Ieri, 6 novembre 2024, alla Camera dei Deputati, il deputato Franco Manes è intervenuto per la componente delle minoranze linguistiche durante la dichiarazione di voto sul disegno di legge noto come « Post calamità » o « ricostruzione ». Nel suo discorso, Manes ha richiamato l’attenzione sulla necessità di un approccio più ampio e sistematico nella gestione delle emergenze e delle ricostruzioni, contestualizzando il tema nella fragilità del territorio e nella crescente incidenza dei cambiamenti climatici. Di seguito l’intervento integrale:
« Grazie Sig. Presidente,
L’atto che andiamo qui oggi ad approvare e che riguarda sostanzialmente le modifiche al codice di protezione civile di cui al decreto legislativo n.1 del 2018, Pdl n.589, appare essere un provvedimento articolato se non altro per gli abbinamenti di altre proposte di legge quali la numero 647 e la 1647, deleghe al Governo per la disciplina organica degli interventi di ricostruzione e legge quadro in materia di ricostruzione post-calamità. Un provvedimento quindi estremamente importante soprattutto in un momento in cui i cambiamenti climatici e le conseguenze di questi, sono oramai diventati una nefasta certezza. Da una parte quindi un territorio fragile quello Italico, un territorio difficile da gestire e che presenta troppe aree oramai abbandonate, forse anche dovuto a norme complicate, non articolate e fatemelo dire in parte vetuste. L’Italia presenta infatti ampie porzioni di territorio vincolate da norme di tutela addirittura fondate su Regi decreti del 22, del 29 e del 36. Vincoli che spesso e volentieri non rispondono più alla necessità di governare e salvaguardare il territorio. Viviamo in un paese in cui sino ad oggi, la consapevolezza dei cambiamenti climatici, del sistema di protezione civile, del ruolo degli enti periferici di controllo è limitata ad una porzione ristretta della popolazione.

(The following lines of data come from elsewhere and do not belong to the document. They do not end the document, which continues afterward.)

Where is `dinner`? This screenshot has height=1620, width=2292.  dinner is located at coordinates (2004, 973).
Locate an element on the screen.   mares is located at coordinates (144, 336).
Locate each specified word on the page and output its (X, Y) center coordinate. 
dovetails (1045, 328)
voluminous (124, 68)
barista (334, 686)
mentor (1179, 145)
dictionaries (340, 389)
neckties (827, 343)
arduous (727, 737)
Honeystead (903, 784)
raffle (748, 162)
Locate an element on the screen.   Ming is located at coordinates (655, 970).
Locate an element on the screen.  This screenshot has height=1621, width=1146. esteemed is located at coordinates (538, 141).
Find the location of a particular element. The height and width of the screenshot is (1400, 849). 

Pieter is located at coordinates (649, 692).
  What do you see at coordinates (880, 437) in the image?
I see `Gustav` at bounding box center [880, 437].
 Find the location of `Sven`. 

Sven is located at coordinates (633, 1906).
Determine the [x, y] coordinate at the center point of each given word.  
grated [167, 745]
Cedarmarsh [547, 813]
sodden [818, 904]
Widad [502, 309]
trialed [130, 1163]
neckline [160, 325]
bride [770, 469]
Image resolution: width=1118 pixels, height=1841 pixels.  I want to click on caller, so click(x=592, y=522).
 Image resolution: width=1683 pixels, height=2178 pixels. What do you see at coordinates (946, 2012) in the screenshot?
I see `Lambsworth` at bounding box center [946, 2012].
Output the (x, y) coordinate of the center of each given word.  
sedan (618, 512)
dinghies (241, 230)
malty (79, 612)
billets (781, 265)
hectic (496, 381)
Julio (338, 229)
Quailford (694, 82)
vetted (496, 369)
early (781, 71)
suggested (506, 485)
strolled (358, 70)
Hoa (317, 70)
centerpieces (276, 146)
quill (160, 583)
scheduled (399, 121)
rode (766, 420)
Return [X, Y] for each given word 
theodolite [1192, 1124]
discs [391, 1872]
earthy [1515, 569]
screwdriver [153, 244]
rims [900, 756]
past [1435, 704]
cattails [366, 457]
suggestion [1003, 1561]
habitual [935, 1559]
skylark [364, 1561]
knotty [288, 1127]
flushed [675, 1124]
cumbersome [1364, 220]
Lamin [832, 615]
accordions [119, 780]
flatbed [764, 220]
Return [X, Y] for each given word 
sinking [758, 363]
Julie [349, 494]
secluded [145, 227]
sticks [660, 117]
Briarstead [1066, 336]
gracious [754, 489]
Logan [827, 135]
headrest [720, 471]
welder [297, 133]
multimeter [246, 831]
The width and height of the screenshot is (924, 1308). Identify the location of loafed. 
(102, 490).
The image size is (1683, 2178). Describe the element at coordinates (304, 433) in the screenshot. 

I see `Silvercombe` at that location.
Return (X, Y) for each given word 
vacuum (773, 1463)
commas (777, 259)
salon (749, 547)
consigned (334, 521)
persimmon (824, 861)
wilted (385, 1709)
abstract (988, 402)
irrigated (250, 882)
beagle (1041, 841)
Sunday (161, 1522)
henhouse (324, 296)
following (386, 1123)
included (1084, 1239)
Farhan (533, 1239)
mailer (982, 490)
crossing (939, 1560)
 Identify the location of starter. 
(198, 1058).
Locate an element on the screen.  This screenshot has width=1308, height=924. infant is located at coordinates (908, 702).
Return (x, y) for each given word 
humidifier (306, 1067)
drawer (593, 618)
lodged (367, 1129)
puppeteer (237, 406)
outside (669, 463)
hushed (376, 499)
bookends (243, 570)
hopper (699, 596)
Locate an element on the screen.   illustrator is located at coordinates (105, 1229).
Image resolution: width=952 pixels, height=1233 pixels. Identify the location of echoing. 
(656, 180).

E’ come se ci fosse un Italia divisa in due.
Da una parte i cittadini che vivono le aree interne, le aree territoriali acclivi, quei territori che ogni giorno sono soggetti a degrado infrastrutturale, all’abbandono antropico, in cui la consapevolezza della fragilità dei territori è alta e dall’altra parte i cittadini che abitano le città e le aree conurbate di pianura. in cui lo sviluppo antropico, urbanistico ed edilizio è avvenuto in alcuni casi in maniera non organica, che drammaticamente si accorgono della fragilità di questi ambiti, solo ad emergenza avvenuta. Ed è proprio in questi ambiti, che molti Italiani risiedono ed hanno un concetto ideologico estremo della salvaguardia dell’ambiente selvaggio, della fauna e della flora, immaginando sistemi ambientali non attualizzati, inconsapevoli di quanto sia difficile vivere, lavorare e mantenere le aree interne. E questo sta diventando un problema. Crediamo che oramai la gestione dei cambiamenti climatici possa avvenire solo attraverso l’adattamento a questi, inutile prendersi in giro immaginando di poter invertire la rotta in breve tempo. E’necessario invece aumentare la consapevolezza e cambiare il paradigma dello sviluppo antropico e infrastrutturale del nostro paese.
Finche questo Parlamento e questo Governo non capiranno che è necessario come priorità assoluta, investire in maniera pesante sulle aree interne, sui territori di montagna al fine di evitarne la desertificazione dei nostri centri minori, l’abbandono delle nostre aree agricole, dei nostri boschi, dei nostri rivi, non saremo in grado di sostenere a lungo le tragedie, le inondazioni, i dissesti idrogeologici che stiamo vedendo oramai con grande regolarità.
Perchè ci siamo soffermati su questi aspetti?
Perché l’atto in questione ci pare troppo incentrato su alcune specifiche emergenze, come quelle legate ai terremoti, certamente settore questo che necessita attenzione e importanti investimenti, nonché un cambio di rotta epocale nel settore edilizio civile e residenziale. E su questo dobbiamo ancora fare molto tutti. Indubbiamente, riconosciamo però che dopo l’importante lavoro svolto in Commissione Ambiente, il testo sia stato molto migliorato e riconosciamo l’onestà intellettuale del relatore On. Trancassini e del presidente di Commissione On Rotelli di aver cercato di trovare una sintesi tra i diversi testi abbinati e aver tenuto conto in parte, delle varie richieste dei gruppi, ma è evidente che le attività di ricostruzione sono regolate da impianti normativi complicati ed il tentativo di introdurre un modello unico per le ricostruzioni post calamità sia un ottima cosa, ma non può prescindere dal ruolo delle regioni e del sistema degli EELL. Dovevamo forse non inventare niente, ma copiare quanto di buono alcune regioni virtuose, stanno facendo nell’ambito dei loro sistemi di protezione civile, come ad esempio il Trentino Alto Adige-Sud Tirol e la Valle d’Aosta.
Certo bene avere un riordinamento delle procedure e delle norme, ma non è sostenibile che in seguito ad un’emergenza ambientale come può essere un alluvione, dissesti idrogeologici, frane, le risorse finanziarie promesse e stanziate non arrivino in tempi certi e celeri.
Non voglio parlare delle altre regioni perché non mi compete, ma apprendere che ad oggi per l’alluvione di Giugno in Valle d’Aosta, le somme stanziate di fatto non sono totalmente ancora arrivate a questi territori, questo non è ammissibile.
E’ necessario quindi che la politica tutta dialoghi in maniera condivisa, perché queste tematiche si risolvono solo con il dialogo. In questo settore le ideologie non devono esserci e tenuto conto anche del grande lavoro svolto in Commissione come componente delle minoranze linguistiche ci asterremo ».